On the podcast tomorrow, we're going to cover a story about a woman who literally broke up with the love of her life because of Twitter likes.
And it's awful.
It's an awful, it's actually kind of harrowing because by the end of it, of course, I'm not going to spoil it, but it doesn't end up well, as you might imagine.
And it's just like, look, this is what social media is doing to you, right?
And it's not just left-wing, the left-wing that has a problem with this.
They happen to have more of a problem with it, I think, because they don't value the concept of relationship itself.
But anyway, don't want to go off on a rant about it.
Can we get an us, us, us, us?
Well, I mean, that's how these things work.
Us, us, us.
It's just all of politics at this point.
Democracy, the god that failed.
Yeah, it is.
Isn't it just?
Adam Smith didn't believe in what capitalism has become?
That's true.
Adam Smith was again, you can't really object to what Adam Smith is saying, really.
What do I think about the Baltic states?
As little as possible.
I don't have any kind of emotional investment in Eastern Europe, really, so I don't really think about it.
What do you think the possibility that religion was an evolution of quickly uploading ethical information to the masses?
Not even quickly, really.
But the point that I think the atheists have missed, and this was exemplified recently in the New Atheists rounding on the American Humanist Association for rescinding an award to Richard Dawkins that was given to him 25 years ago, because he dare point out that, look, if you're going to say that men and women can transition from, you know, males and females can transition into the opposite sex slash gender, whichever it is, then what prevents that happening from race?
And he just said, discuss.
The answer is, of course, that there's nothing that prevents this logically.
The formulation is exactly the same.
The criteria are exactly the same.
And therefore, you would think the conclusion would be exactly the same.

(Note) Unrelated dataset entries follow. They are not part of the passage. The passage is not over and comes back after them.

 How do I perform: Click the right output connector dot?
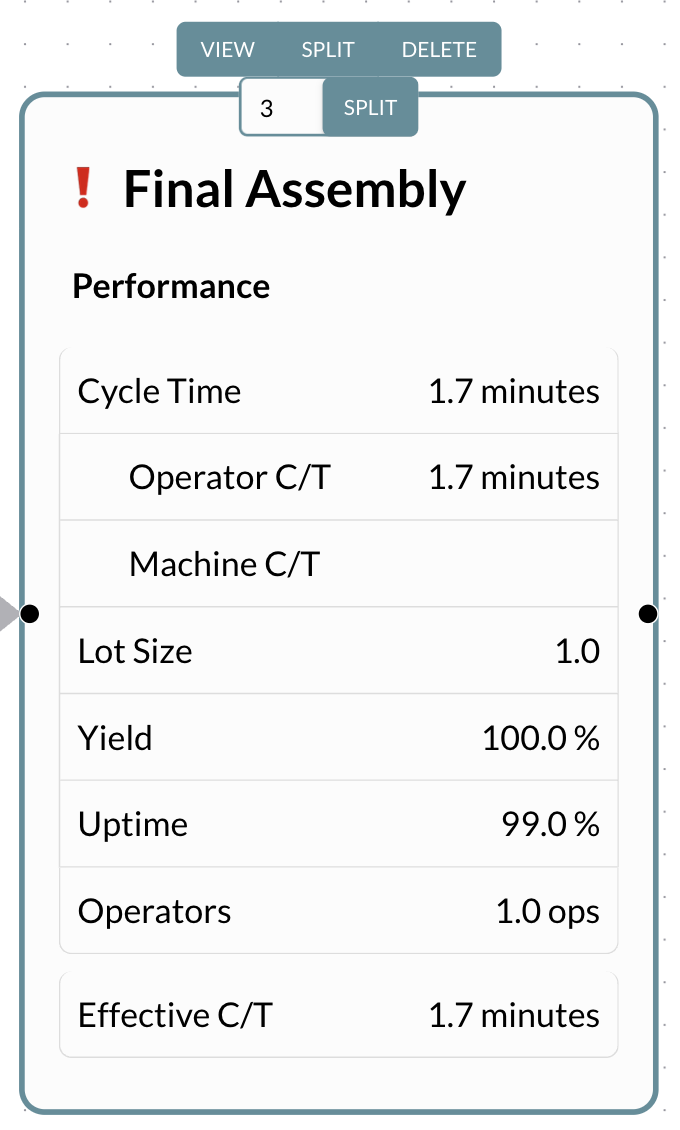point(647,613)
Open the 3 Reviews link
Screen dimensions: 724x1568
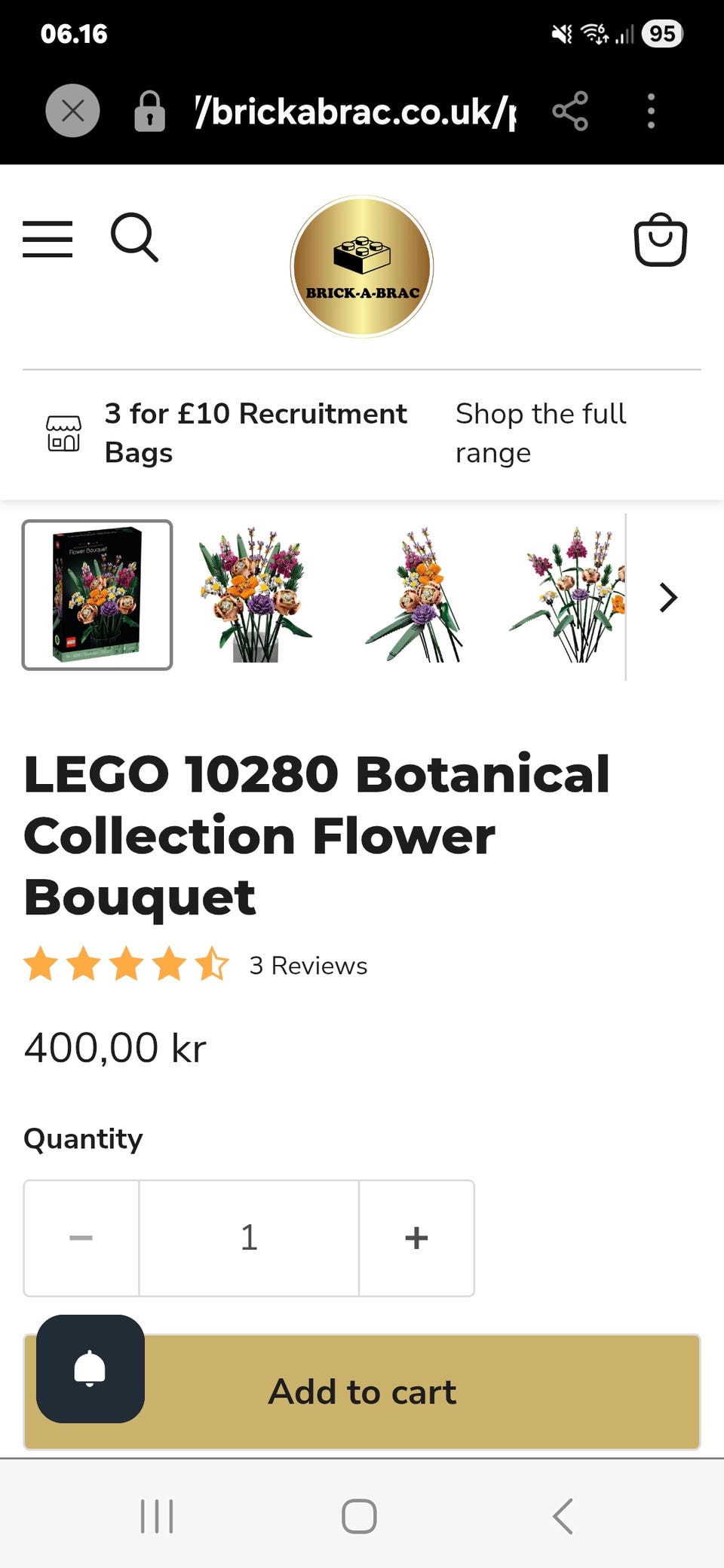(x=308, y=966)
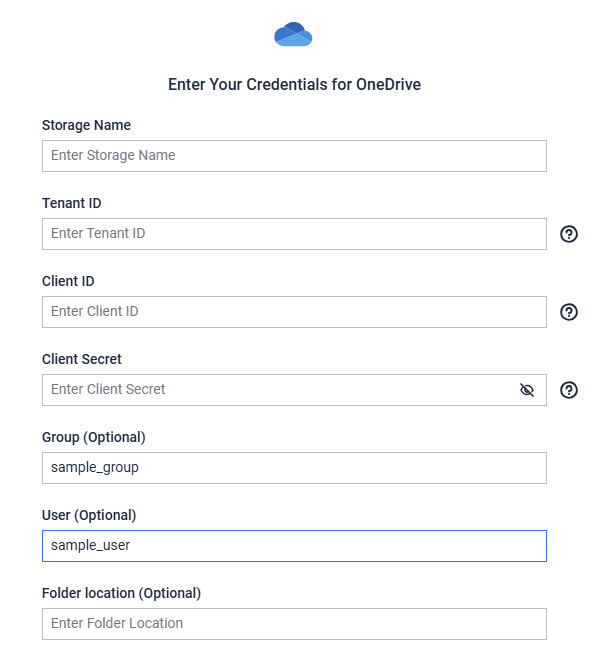Click the OneDrive cloud logo
Screen dimensions: 600x654
(x=293, y=34)
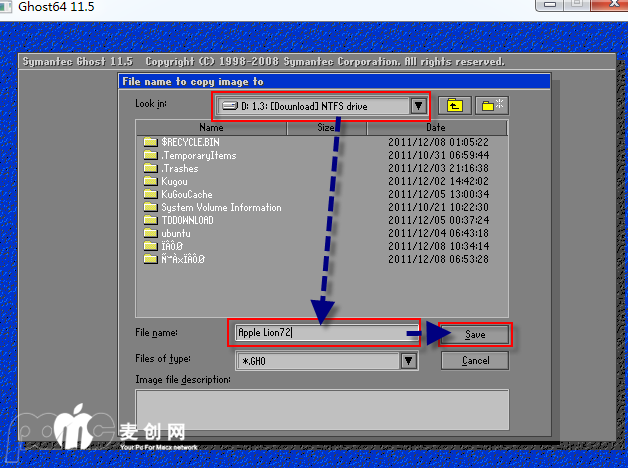628x468 pixels.
Task: Click the File name input field
Action: tap(325, 333)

But the thing is, the idea of transracialism is still utterly verboten to the intersectional left at this point.
And so they essentially had to freak out and be like, Richard Dawkins asked a bad question.
He's a bad person.
Blah, blah, blah, blah, blah.
We're the American Humanist Association.
We support critical thinking.
And thankfully, all of the new atheists rounded on the American Humanist Association.
Sam Harris had the best take of all of this.

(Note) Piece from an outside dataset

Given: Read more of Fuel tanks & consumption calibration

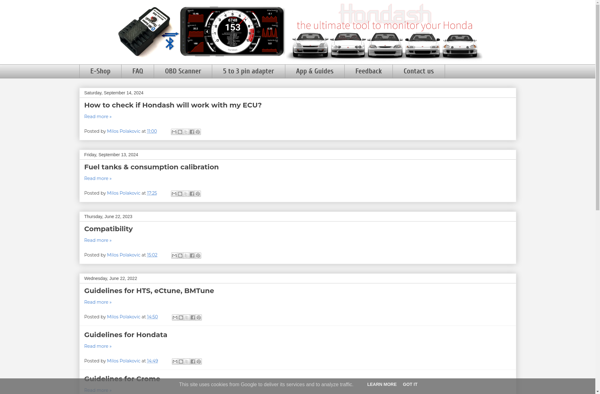Looking at the screenshot, I should 98,178.
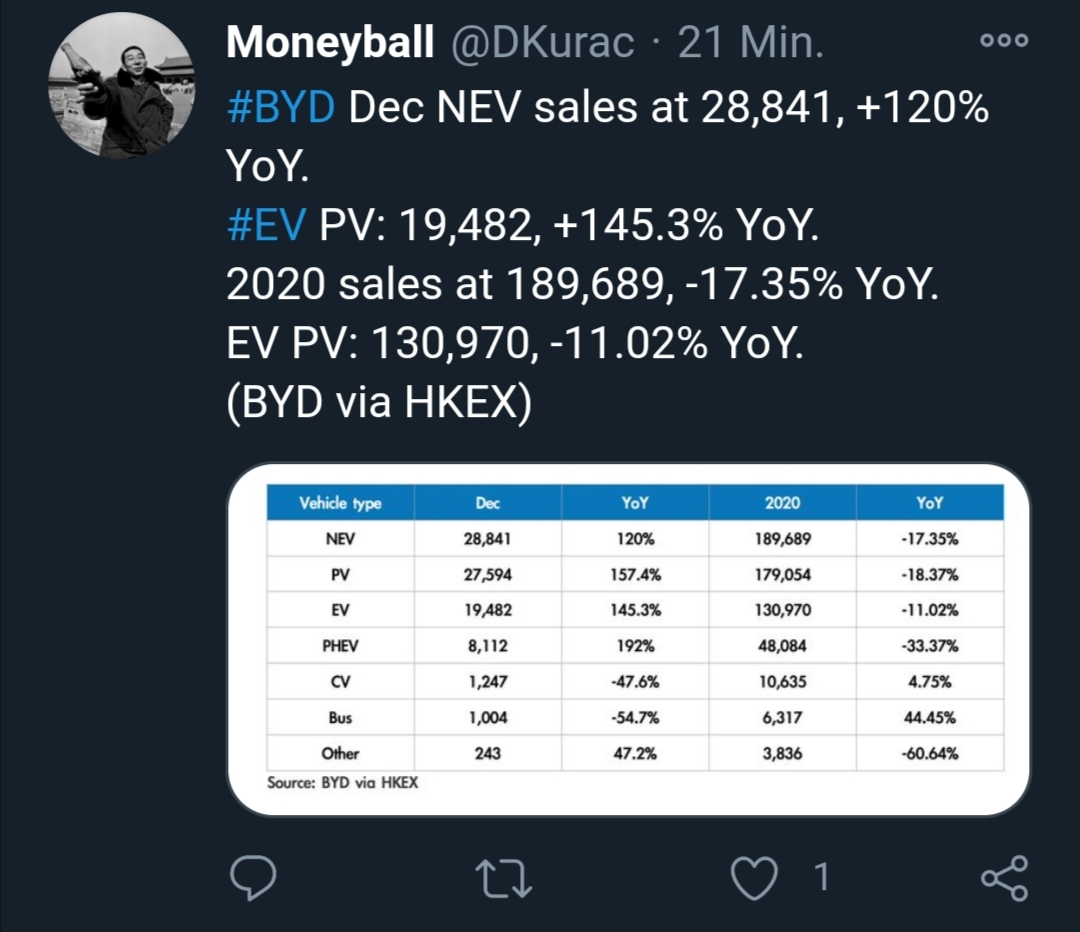Open the @DKurac handle link
Screen dimensions: 1080x932
543,42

It was basically like a Donald Trump tweet.
It was like, you know, when everyone's forgotten you existed, why not remind them of your existence by committing suicide?
Which is basically like, oof, failing humanist association.
It was such a good line.
And I do like Sam Harris's one lines.
But the point is, why?
Why is the atheist left collapsing into social justice?

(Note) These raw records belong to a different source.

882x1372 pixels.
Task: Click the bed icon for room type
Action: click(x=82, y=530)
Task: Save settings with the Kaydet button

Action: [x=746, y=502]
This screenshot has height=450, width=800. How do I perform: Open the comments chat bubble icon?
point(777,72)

And it's because essentially there appears to be nowhere else to go because I think in ejecting Christianity and the divine origin of morality, they also ejected the virtue ethics that went along with Christianity.
But the thing is, Christianity, for all its faults and for all of the assumptions that I don't agree with, did get the kind of Aristotelian holistic view of what a human is correct.
A human being is made up of their position in society and their relationships and the things that they do, their habits.
That's something that Christianity got right because they took it from Aristotle.
So the atheists could go a step back and just say, okay, well, let's go back to the ancient Greeks.
What did Aristotle think about how a person should live their life?
Because there is actually a great deal of moral content in there.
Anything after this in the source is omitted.